Check out the visualization challenge below from Jane Tom’s Grade 1s. Why not try it in your own class? We’ve recently revised the hole punch lesson. Download the Hole Punch Lesson slides and Hole Punch Lesson answers.

Jane’s class shows you where the hole punches are when the paper is folded up

Jane’s class reveals where the hole punches are when the paper is unfolded

This activity can be found on page 94 of M4YC’s spatial reasoning textbook: Taking Shape: Activities to Develop Geometric and Spatial Thinking.

Quick Image Challenges

Jane creates such interesting quick image challenges for her Grade 1/2 students. During this visit, Jane used the Smartboard to briefly show her students a 3D object made of cubes. The children recreated the image on their own using their own 3D cubes. Other challenges by Jane allowed children to demonstrate their understandings of spatial perspectives, including composition, symmetry and transformations. We were so impressed with the way the children enthusiastically took up the quick image spatial activities.

Shoe Sorting and Graphing

Carol Stephenson helped lead a graphing activity in Caitlyn’s Kindergarten classroom, which required the children to remove one shoe. Then the students counted the shoes, sorted them into shoe type and graphed their results. The children were so excited to use their own materials to develop mathematical representations.

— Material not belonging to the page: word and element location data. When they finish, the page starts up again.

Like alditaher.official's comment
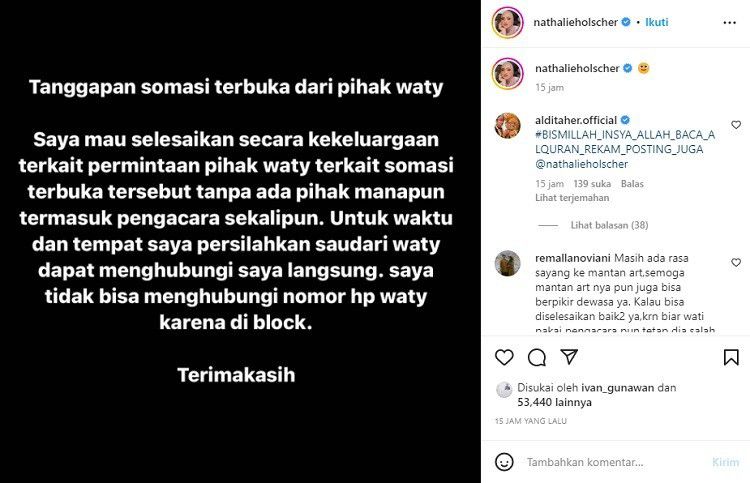 point(736,125)
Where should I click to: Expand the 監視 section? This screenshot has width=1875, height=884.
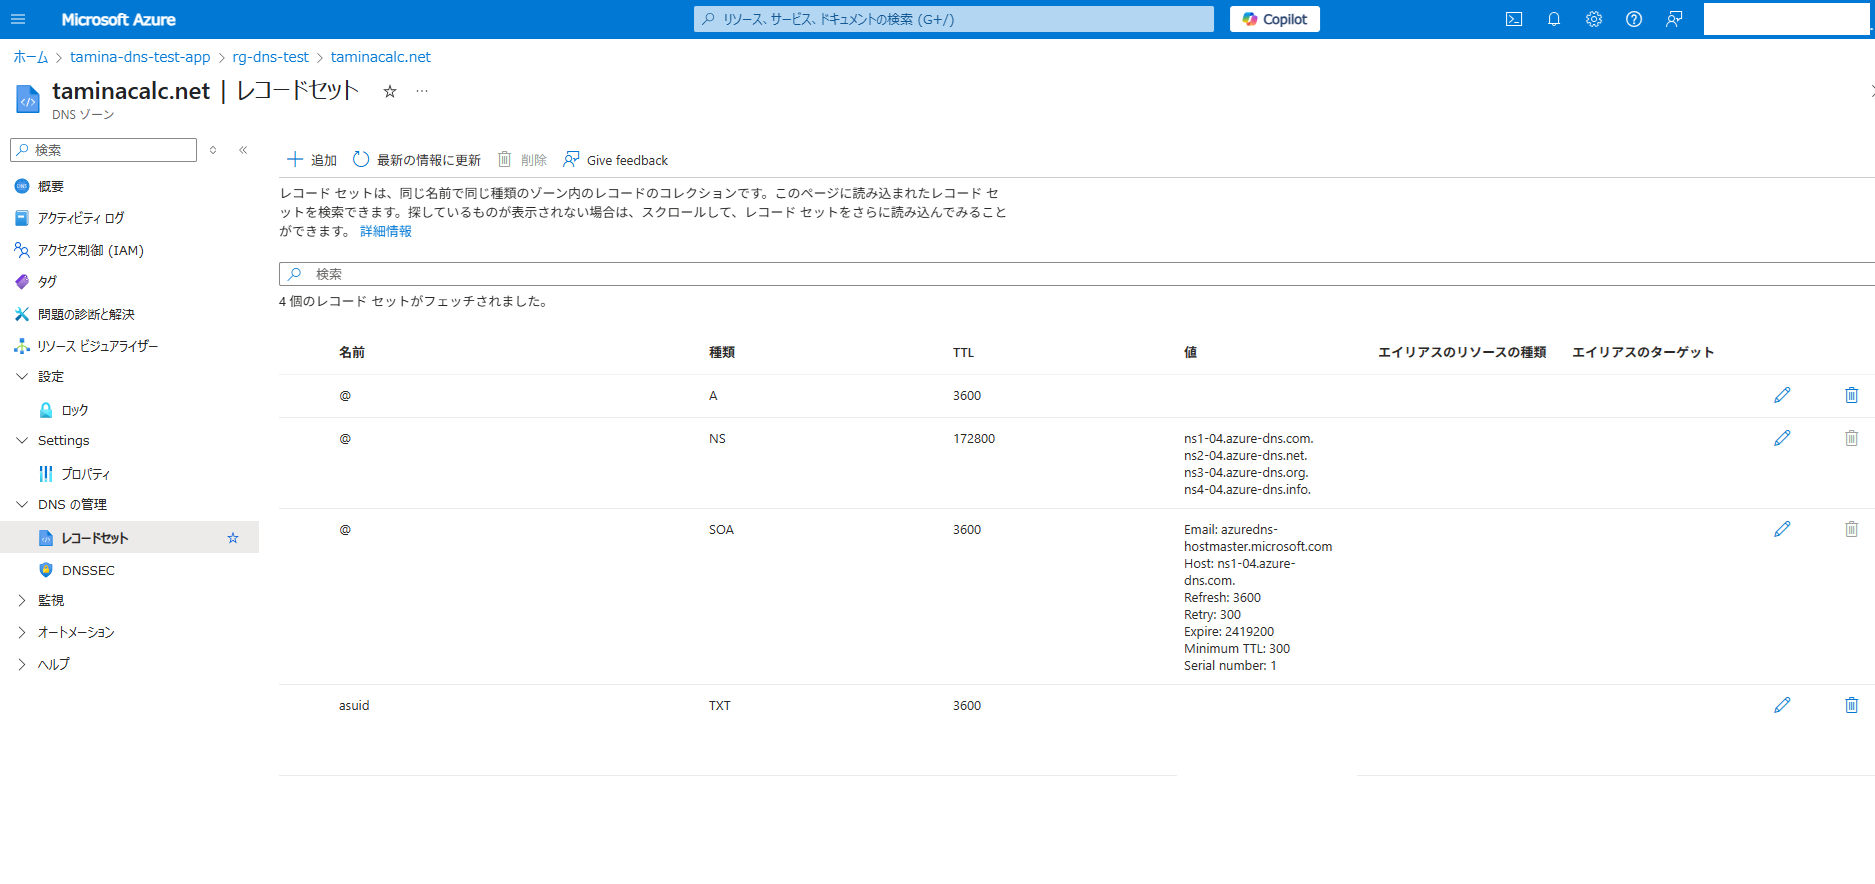[x=22, y=600]
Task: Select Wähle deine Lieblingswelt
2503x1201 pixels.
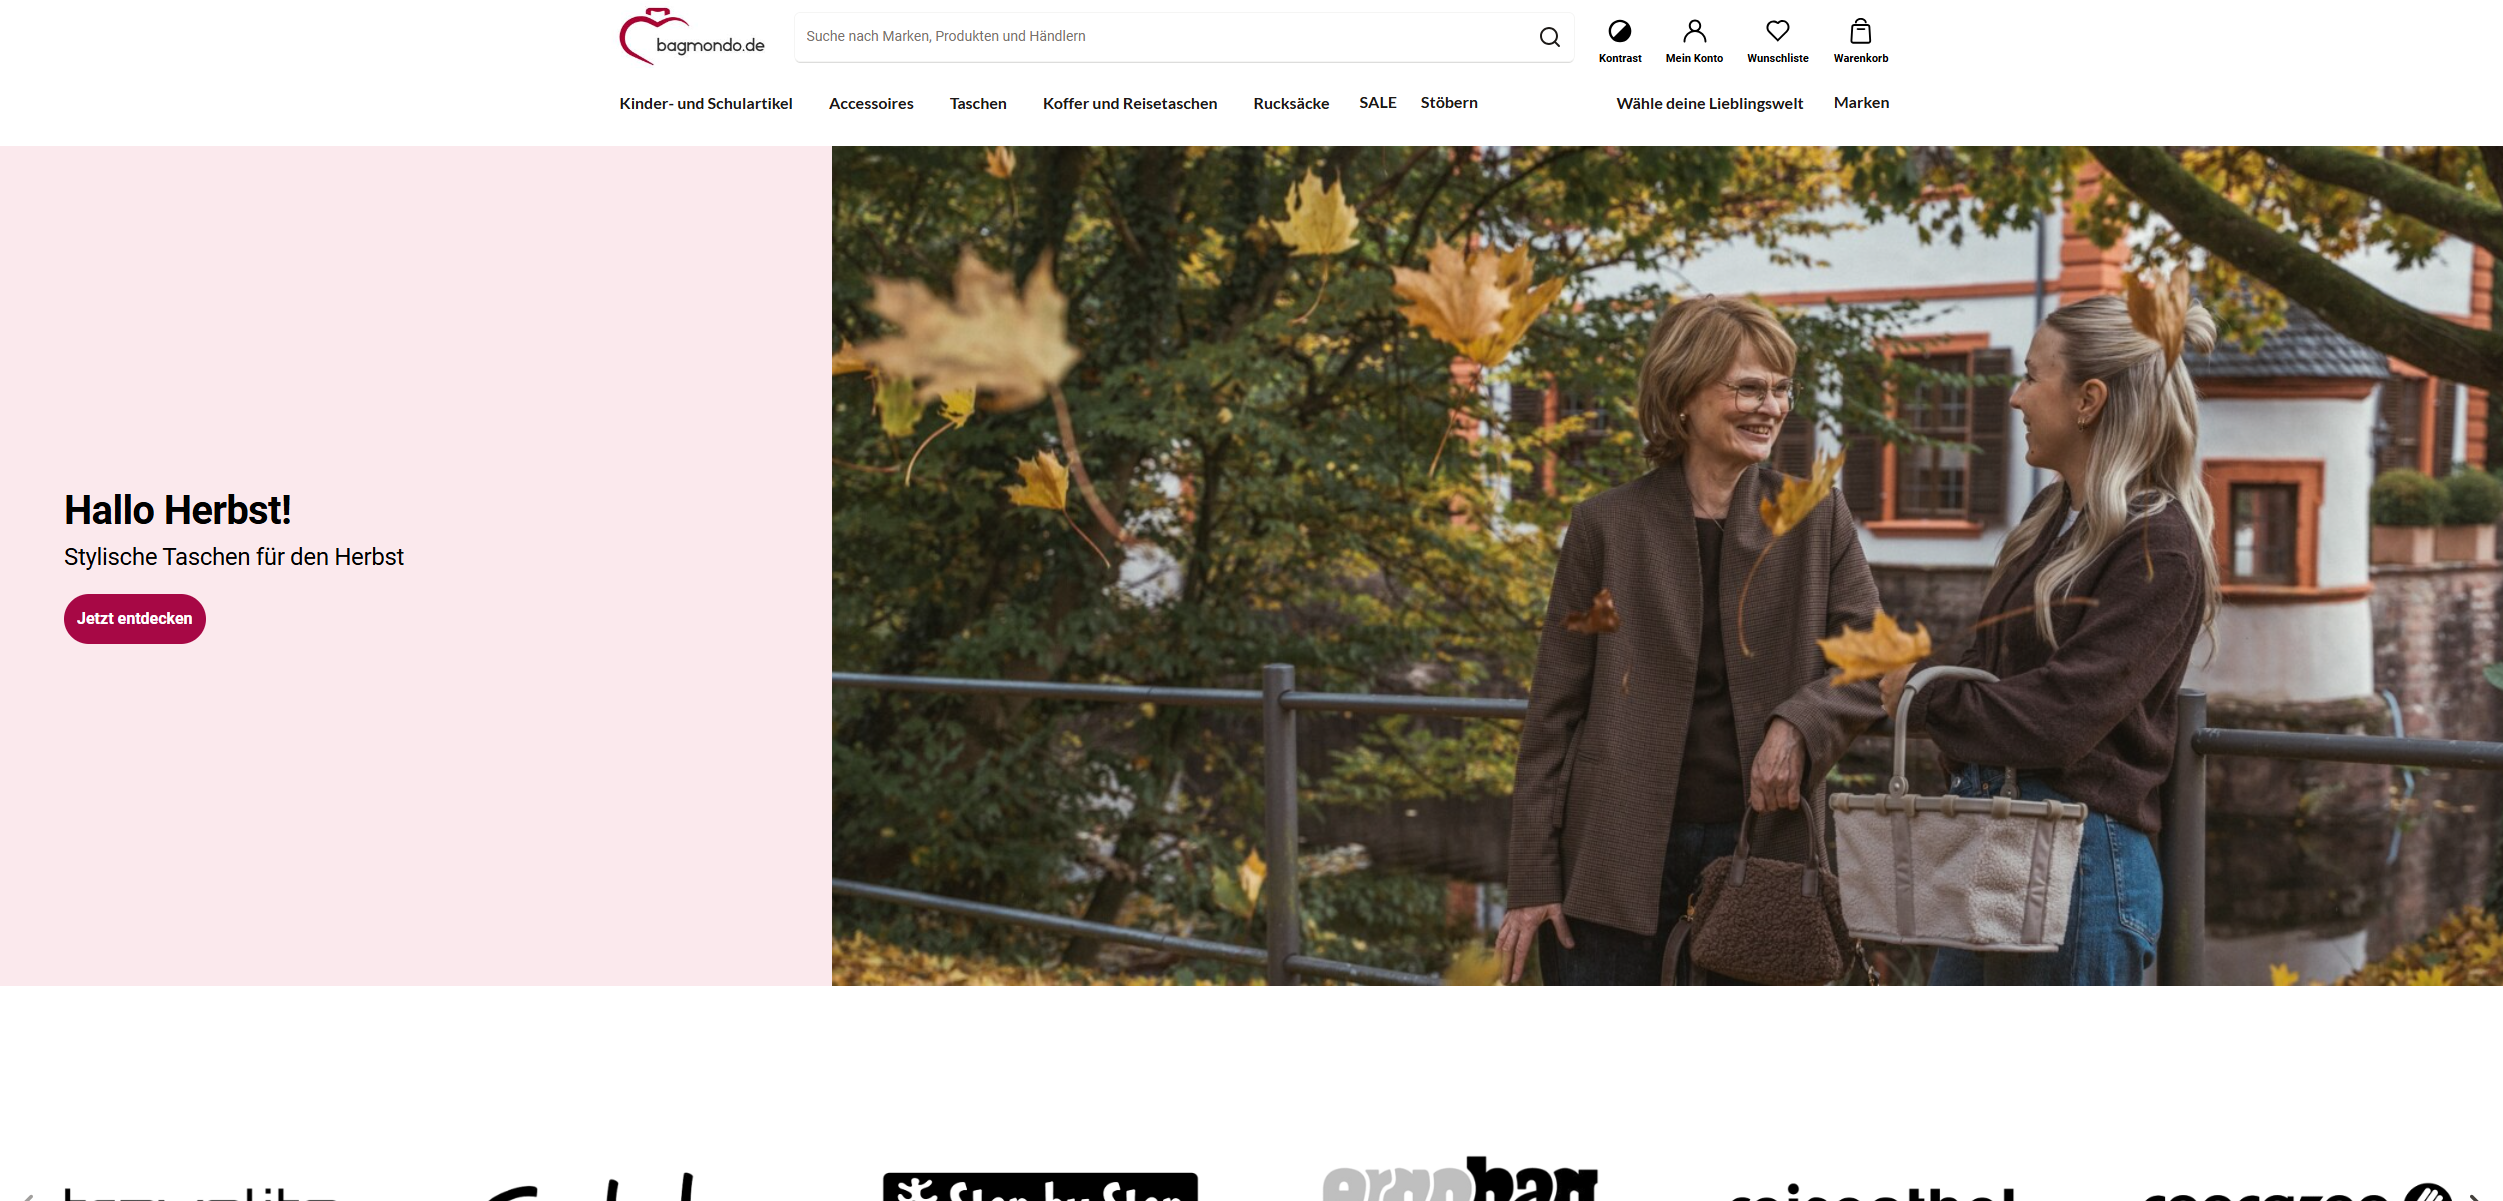Action: [x=1709, y=103]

Bev Caswell and a Pegamigaabo Kindergarten student look at the shoe graph which is placed at students’ eye level for easy access

Pegamigaabo Kindergarten teacher Caitlyn Lorentz works one-on-one with a student composing and decomposing 2D shapes

Family Math Event

We also held a lively Family Math Event with such a wonderful community turnout. Our friends and colleagues from the University of Toronto Engineering Outreach team joined us for the evening and brought interactive activities that explored gravity, circuits and chemistry.

Miigwech to Pegamigaabo Principal Lyn Blackburde for hosting these exciting days of learning! Miigwech to all of the educators we work alongside, as well as Seven Generations Education Institute educators Shelly, Aimee and Kim Kirk, for organizing the visit! Many thanks to Richard Messina, Chriss Bogert, and Carol Stephenson of the  Dr. Eric Jackman Institute of Child Study Lab School for their ongoing support.

The Robertson Program team feels very fortunate to be part of this amazing school communities!